画像:コクヨ「2023年12月期 第1四半期決算短信〔日本基準〕(連結)」より引用

決算短信によると、働き方の変化に伴う旺盛なオフィス需要が業績を牽引しているとあります。たしかに、コロナのビフォー・アフターでは、オフィスの在り方は大きく変わりました。リモートワークが増えたことにより、トラディショナルなオフィス家具の需要は減少した一方で、フリーデスクや、オンライン会議ができる仕様のオフィス空間商材など、新しい需要が拡大しています。こういった変化が好感されたこともあり株価が上昇しています。

オフィス家具トップメーカーの決算はどうだった?

さて、オフィス家具需要が堅調となれば、同業他社の決算発表もおそらくよいものが出てくるはず。オフィス家具のトップメーカー・オカムラ(7994)の決算発表は5月10日(水)にありました。すでに発表後なので後出しにはなりますが、やはり業績は好調です。とくに新年度である2024年3月期の①営業利益は20,500(百万円)、②前年同期比+18.0%の大幅増益です。ちなみに会社四季報の予想は18,000(百万円)でしたから、四季報読者から見てもサプライズ決算になります。

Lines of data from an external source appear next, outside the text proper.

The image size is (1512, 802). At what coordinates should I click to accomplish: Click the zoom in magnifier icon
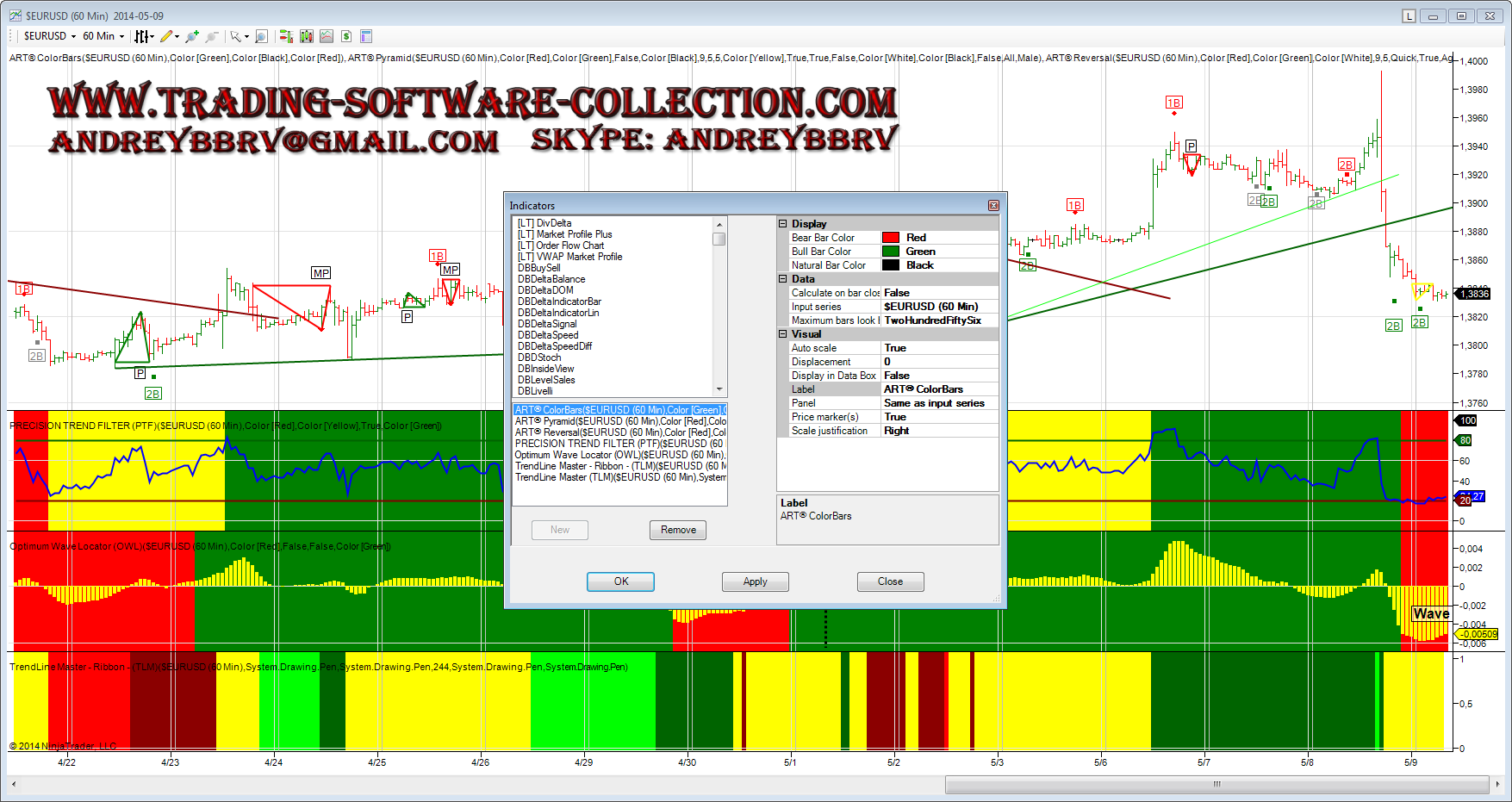(x=192, y=36)
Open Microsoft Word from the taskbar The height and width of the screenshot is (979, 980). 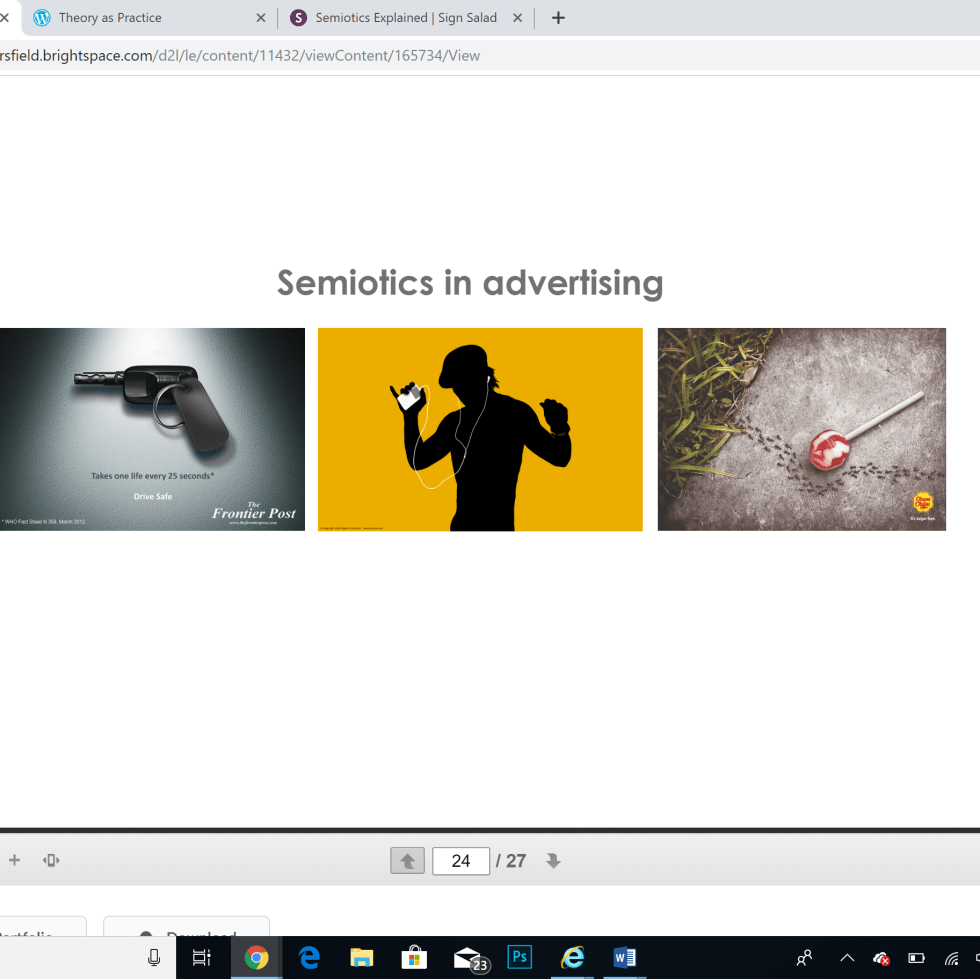point(625,957)
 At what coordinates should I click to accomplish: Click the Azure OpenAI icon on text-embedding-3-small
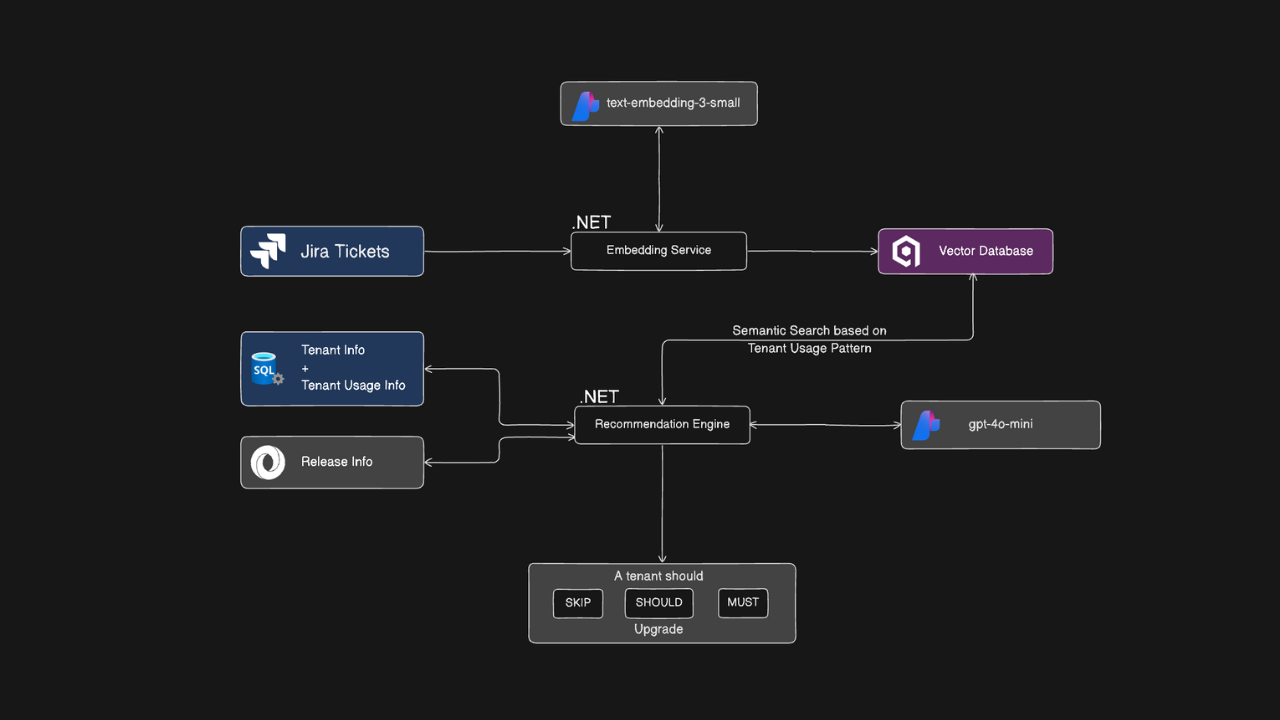[584, 103]
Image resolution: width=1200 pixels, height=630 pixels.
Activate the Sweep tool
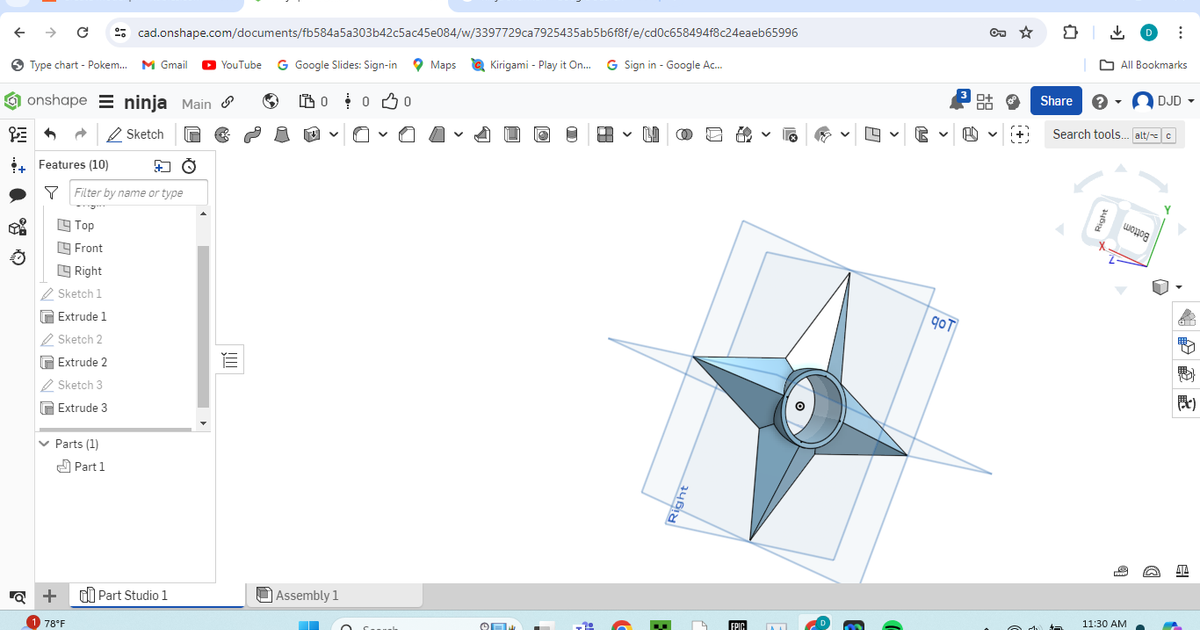click(250, 134)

画像:オカムラ「2023年3月期 決算短信〔日本基準〕(連結)」より引用

同社の決算短信にも、「新しい働き方に対応したオフィスの構築が、業種・規模を問わず多くの企業にとって重要な経営課題となっており、全国でオフィスのリニューアル需要が活発に推移しました」とあり、オフィス家具業界自体の活況が伺えます。

オカムラの株価チャートを見てみましょう。

画像:TradingViewより

コクヨの決算発表があった4月28日(金)の翌日からすでに上昇しており、おそらくコクヨでオフィス家具需要が堅調なことを知った投資家が、先回りしてオカムラの株を仕込んだのでしょう。思惑通り、好決算で、5月10日(水)の決算発表翌日には、15.8%のジャンプアップとなりました。

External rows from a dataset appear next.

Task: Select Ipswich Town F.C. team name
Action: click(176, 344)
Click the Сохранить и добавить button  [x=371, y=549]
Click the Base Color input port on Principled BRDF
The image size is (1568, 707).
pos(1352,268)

オカムラの場合は、決算発表と同時に2024年3月期から2026年3月期までの中期経営計画を発表。2026年3月期には、売上高3,000億円、営業利益240億円、営業利益率8.0%、ROE10%を目指すこと、また配当性向を40%に引きあげるという株主還元強化もうたっています。前回の記事で紹介しましたが、今回の決算シーズンでは、中期経営計画を出したところに注目が集まっています。その効果も相まって、オカムラの株価が大きく跳ねました。

同業他社の決算スケジュールを把握しよう

コクヨとオカムラのように、同業の企業で決算発表日がズレている場合は、先の企業業績とそれに対する株価の反応が、あとから発表する企業決算を予想する大きなヒントとなります。

例えばヤマハ(7951)と河合楽器(7952)、資生堂(4911)とコーセー(4922)、ミズノ(8022)とアシックス(7936)など、初心者の方にも分かりやすい競合の組み合わせはたくさんあります。次の決算シーズンに備えて、組み合わせリストを作ってみてはいかがでしょう。